The sheath is a fatty covering on the axon that carries nerve impulses to nerve cells and the sheath provides insulation but, Jacinta believes, in dyslexia this sheath is thinner and "the impulses get lost along the way or the speed at which they are passed is very slow".

"The treatment triggers the thickening of the myelin sheath and allows messages to pass to both sides of the brain at a quicker speed," she says but acknowledges there is no scientific proof to substantiate this.

She is adamant that the combination of the two therapies is preferable. "It allows you to treat the whole person. I look at every aspect of them and encourage their strengths and gifts rather than just looking at what they cannot do within the education system.

"The exercises help children physically and build their self-esteem while the remedies help their emotions and genetic make-up. I don't believe you can 'cure' dyslexia but you can alleviate the effect it has on their life and skills and, therefore, the huge frustration these children feel."

The exercises she uses were originally developed in Scandinavia while the method of combining them with homeopathic remedies came from Israel. It is based on the theory that all traumas in our life leave "marks" on our muscles and these can manifest as tension in the muscle tissue.

If there is a problem with the connection between the brain and the muscle, you can experience poor co-ordination, difficulty in learning and taking in information and have problems concentrating.

Jacinta says babies whose deliveries are not normal and where a forceps was used or who did not crawl properly may not have developed all these connections and many children with dyslexia were assisted deliveries and/or did not crawl.

"This treatment consists of straightforward pattern writing, eye-tracking and co-ordination exercises which all help to improve their gross and fine motor skills.

"The aim is to improve the connections between the right and left hand sides of the brain and also between the brain and the rest of the body. Massage plays an important role because it helps reduce muscle tension and help the body adjust to the new movements," she explains.

Homeopathy practitioners believe "like cures like" and the remedies come from plant, animal or minerals and the delusion of inadequacy plays a large part in remedy selection. "I choose a remedy after looking at how the person views themselves and how this relates to the world around them," she says.

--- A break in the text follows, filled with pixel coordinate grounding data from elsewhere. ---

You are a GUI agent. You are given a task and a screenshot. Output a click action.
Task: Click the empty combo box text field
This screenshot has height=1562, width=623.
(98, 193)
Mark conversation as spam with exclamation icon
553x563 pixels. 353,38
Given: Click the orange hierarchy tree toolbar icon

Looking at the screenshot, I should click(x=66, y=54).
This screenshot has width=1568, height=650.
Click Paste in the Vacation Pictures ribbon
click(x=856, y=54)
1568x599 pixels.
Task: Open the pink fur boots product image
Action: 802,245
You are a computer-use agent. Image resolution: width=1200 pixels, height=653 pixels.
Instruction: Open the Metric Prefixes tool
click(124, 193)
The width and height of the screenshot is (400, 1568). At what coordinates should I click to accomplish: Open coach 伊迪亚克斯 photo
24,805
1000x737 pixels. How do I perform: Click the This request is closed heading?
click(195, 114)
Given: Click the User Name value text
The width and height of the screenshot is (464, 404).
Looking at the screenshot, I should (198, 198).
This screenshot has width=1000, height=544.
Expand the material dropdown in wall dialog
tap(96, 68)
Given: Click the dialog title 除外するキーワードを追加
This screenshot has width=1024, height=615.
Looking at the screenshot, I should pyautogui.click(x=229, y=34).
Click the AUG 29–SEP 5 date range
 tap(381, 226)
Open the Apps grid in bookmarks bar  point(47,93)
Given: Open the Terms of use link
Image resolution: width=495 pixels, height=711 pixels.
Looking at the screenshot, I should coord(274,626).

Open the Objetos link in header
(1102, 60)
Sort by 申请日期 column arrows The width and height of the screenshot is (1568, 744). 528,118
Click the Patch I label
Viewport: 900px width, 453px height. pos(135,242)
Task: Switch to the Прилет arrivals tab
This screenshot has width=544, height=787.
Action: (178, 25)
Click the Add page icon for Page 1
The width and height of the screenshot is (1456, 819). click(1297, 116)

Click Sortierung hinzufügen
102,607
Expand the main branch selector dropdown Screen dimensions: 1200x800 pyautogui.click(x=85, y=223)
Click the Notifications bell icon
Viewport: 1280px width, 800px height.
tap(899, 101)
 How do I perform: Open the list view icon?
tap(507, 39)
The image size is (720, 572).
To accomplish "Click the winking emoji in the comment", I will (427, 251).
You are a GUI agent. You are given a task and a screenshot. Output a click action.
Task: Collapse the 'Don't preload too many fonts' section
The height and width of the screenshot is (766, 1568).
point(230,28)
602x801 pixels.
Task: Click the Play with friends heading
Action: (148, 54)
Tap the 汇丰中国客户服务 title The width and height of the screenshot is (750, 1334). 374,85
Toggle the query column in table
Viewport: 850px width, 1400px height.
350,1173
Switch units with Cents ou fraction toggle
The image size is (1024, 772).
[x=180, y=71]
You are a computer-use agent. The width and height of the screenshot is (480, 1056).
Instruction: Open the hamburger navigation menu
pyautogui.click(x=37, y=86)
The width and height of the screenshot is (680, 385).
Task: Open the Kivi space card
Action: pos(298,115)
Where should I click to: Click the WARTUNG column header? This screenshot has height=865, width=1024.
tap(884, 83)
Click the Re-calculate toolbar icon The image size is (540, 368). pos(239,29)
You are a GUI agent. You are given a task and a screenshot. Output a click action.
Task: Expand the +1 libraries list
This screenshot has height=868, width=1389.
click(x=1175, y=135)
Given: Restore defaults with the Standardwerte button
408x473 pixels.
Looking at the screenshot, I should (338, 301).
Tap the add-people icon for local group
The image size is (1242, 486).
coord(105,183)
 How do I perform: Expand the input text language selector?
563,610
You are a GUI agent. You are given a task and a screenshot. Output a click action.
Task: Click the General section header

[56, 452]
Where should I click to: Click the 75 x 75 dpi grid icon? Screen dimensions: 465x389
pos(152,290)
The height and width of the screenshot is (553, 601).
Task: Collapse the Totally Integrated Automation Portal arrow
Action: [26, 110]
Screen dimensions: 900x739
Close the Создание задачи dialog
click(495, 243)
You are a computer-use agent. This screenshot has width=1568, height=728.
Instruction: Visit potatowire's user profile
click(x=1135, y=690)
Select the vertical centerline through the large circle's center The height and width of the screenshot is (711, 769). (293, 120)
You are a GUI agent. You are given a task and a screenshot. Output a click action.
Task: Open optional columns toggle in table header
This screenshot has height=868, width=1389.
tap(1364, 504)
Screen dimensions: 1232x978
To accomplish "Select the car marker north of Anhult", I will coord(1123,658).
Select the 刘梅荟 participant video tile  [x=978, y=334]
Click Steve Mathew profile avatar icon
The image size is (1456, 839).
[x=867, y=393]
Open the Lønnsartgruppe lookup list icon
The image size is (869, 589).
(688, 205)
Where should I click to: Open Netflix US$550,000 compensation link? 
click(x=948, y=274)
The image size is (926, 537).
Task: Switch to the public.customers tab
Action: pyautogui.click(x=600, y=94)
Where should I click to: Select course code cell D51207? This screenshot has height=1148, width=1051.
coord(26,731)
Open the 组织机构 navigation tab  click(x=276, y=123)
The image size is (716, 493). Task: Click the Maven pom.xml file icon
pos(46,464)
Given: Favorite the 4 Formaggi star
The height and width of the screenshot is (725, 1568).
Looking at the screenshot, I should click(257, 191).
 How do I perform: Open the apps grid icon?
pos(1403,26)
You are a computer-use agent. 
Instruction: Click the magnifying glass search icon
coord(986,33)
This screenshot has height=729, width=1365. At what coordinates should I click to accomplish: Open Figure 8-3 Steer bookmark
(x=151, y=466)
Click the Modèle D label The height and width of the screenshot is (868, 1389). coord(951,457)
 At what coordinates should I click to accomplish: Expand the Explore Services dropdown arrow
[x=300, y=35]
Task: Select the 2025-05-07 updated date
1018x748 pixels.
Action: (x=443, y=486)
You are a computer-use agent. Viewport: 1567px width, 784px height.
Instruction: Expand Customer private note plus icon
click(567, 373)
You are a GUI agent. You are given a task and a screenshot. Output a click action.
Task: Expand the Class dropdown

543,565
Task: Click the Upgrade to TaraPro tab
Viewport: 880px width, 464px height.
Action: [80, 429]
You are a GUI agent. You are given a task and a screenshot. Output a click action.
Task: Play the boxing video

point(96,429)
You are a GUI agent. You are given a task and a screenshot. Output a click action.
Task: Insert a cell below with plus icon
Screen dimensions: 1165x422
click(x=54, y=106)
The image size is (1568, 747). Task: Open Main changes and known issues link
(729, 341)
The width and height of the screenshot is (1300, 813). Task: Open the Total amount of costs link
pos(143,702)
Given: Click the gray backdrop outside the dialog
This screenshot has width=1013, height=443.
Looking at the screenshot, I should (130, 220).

A number of parents were quite happy to speak about how they believe it benefited their children. Paraic's mum said that he had a speech problem as well as dyslexia when he went to see Jacinta, who is herself the parent of a child with dyslexia, and saw an improvement over the first few weeks of the programme.

"He was very hyper and would not sit still to do his homework. It used to take nearly two and a half hours to do his homework from school because he would be at the table one minute and then he was just up and away. He also found spellings very hard and could not remember things he had just learnt; his short-term memory was bad.

"He did make progress and he just did the exercises. By the time he had finished the programme with Jacinta he was more content and seemed more focused in what he was doing. His concentration went up and he was less aggressive; he used to get into trouble with his sister for bumping into them but his co-ordination improved and his confidence went up as well," she adds.

She also discovered he had been bullied at school but he found a non-aggressive way to stand up to the bully and has become more independent.